Who were the first people to eat snails? “Surely the French,” you might surmise, given the historical importance of escargots in French cuisine. But a recent paper in Quaternary Science Reviews indicates that cooked snails have been on the southern African menu for 70,000 years or more.
“The dominant view has been that the consumption of small game (birds, fish, reptiles, land snails) increased at the end of the Ice Age, about 11,500 years ago, as a consequence of the disappearance of large herds of herbivores,” Dr. Lucinda Backwell—who co-authored the paper with Drs. Marine Wojcieszak, Francesco d’Errico and Lyn Wadley—told Wine Spectator via email. “Our results show that this is probably a simplistic view, and that the consumption of certain species preceded this late adaptation.”
The team studied snail shell fragments found at Border Cave, a cliffside excavation site on the border of KwaZulu-Natal (a province of South Africa) and Eswatini (formerly Swaziland). The shells are from the Achatinidae family of snails, a medium- to large-sized bunch. But could these mollusks have just crawled into Border Cave and died? Not likely. The shell fragments came in a variety of colors (grays, browns and beiges), suggesting the shells were cooked.
To confirm that point, the researchers heated fresh shell samples from brown-lipped agate snails (Metachatina kraussiin, for all you malacologists) in a furnace at 392° to 1,022° F. The sample shells did, indeed, change color like those found at Border Cave; they also lost a bit of weight and shattered. After further testing confirmed that those samples and the Border Cave shells appeared similar on a micro level, only one likely explanation remained: Homo sapiens brought land snails to Border Cave and cooked them there.
But why snails? Well, land mollusks offer plenty of nutrients, aren’t difficult or dangerous to gather, can be stored for a while, are easy to cook and easy to digest (after being cooked). “Sharing food among the group provides insights into the emergence of early human behavior, showing that hunters and gatherers provisioned those unable to forage for themselves,” said Backwell. “The easy-to-eat fatty protein of snails would have been an important food source for people like the elderly and small children.”
Unfortunately, we don't know the first beverage pairing with escargots. But we do know the accompaniments: Earlier research found evidence of rhizomes (underground plant stems, like those harvested for wasabi and turmeric) and the flower-producing hypoxis plant at the cave. “[This] sharing of food shows that cooperative social behavior was in place from the dawn of our species, and did not emerge later,” Backwell observed. “Altruism was, and still is, fundamental to the survival and well-being of human individuals and groups.”

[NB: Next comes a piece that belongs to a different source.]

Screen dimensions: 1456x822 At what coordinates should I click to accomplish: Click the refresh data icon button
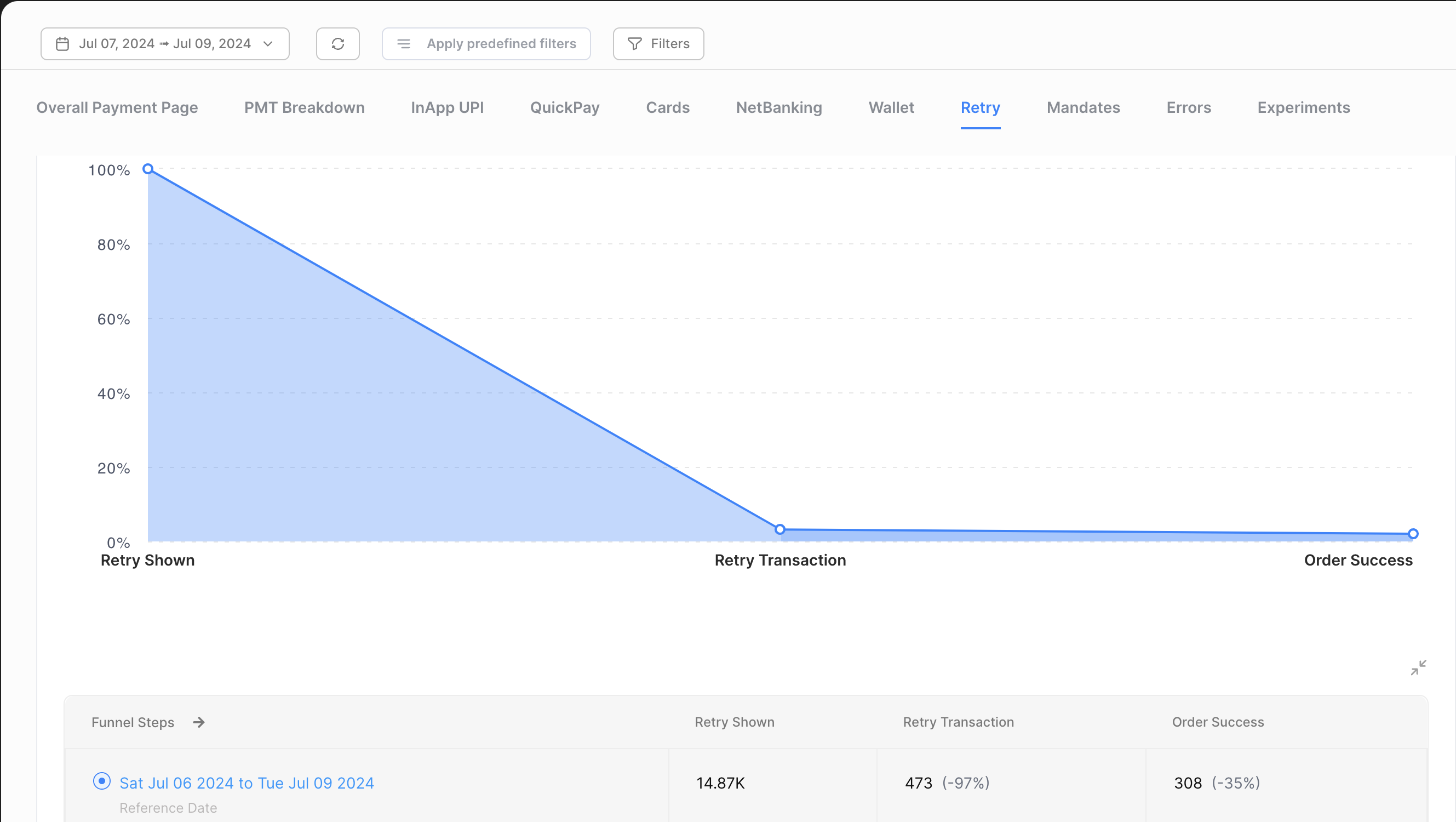337,44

While it does significantly change our impression of ancient cuisine, this evidence is likely a sign of “sporadic” snail eating, rather than “habitual” consumption, which came thousands of years later. When did someone first add herb butter and garlic, and maybe a few croutons and a Chardonnay pairing? We can only hope that future research is able to catch up with the snails of the Stone Age.